Task goal
Show every line from the entries that follow which holds the word "computer".

=-=-=-=-=

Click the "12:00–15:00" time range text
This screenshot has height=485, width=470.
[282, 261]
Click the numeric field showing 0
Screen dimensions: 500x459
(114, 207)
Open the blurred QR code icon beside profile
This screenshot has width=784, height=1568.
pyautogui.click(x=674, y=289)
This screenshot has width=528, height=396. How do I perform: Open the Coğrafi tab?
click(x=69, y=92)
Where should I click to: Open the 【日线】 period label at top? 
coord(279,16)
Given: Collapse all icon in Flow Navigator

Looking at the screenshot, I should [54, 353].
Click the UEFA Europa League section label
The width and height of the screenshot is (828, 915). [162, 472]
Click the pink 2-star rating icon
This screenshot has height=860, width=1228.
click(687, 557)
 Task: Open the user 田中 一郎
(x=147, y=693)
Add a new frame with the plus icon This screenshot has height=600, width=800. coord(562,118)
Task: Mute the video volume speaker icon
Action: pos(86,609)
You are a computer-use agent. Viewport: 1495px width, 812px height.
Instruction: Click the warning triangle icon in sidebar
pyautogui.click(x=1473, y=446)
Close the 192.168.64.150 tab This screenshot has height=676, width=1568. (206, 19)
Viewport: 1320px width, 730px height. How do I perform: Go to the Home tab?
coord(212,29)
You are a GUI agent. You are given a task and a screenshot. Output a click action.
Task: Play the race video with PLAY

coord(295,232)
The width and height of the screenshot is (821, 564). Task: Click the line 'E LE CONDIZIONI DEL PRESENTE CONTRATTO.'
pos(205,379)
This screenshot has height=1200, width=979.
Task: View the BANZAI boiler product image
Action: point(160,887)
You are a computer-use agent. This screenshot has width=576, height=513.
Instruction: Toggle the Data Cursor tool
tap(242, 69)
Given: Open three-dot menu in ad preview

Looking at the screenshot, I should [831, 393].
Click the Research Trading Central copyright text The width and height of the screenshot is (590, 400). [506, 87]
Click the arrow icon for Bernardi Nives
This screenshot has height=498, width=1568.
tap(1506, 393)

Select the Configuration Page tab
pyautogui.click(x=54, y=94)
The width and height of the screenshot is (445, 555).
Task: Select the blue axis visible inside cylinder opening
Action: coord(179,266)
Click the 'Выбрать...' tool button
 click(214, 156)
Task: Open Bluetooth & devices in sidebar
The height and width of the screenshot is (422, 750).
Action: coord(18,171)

=-=-=-=-=

Answer to this task
You are a computer-use agent. Viewport: 1495px width, 812px height.
You are a computer-use agent. This screenshot has width=576, height=513.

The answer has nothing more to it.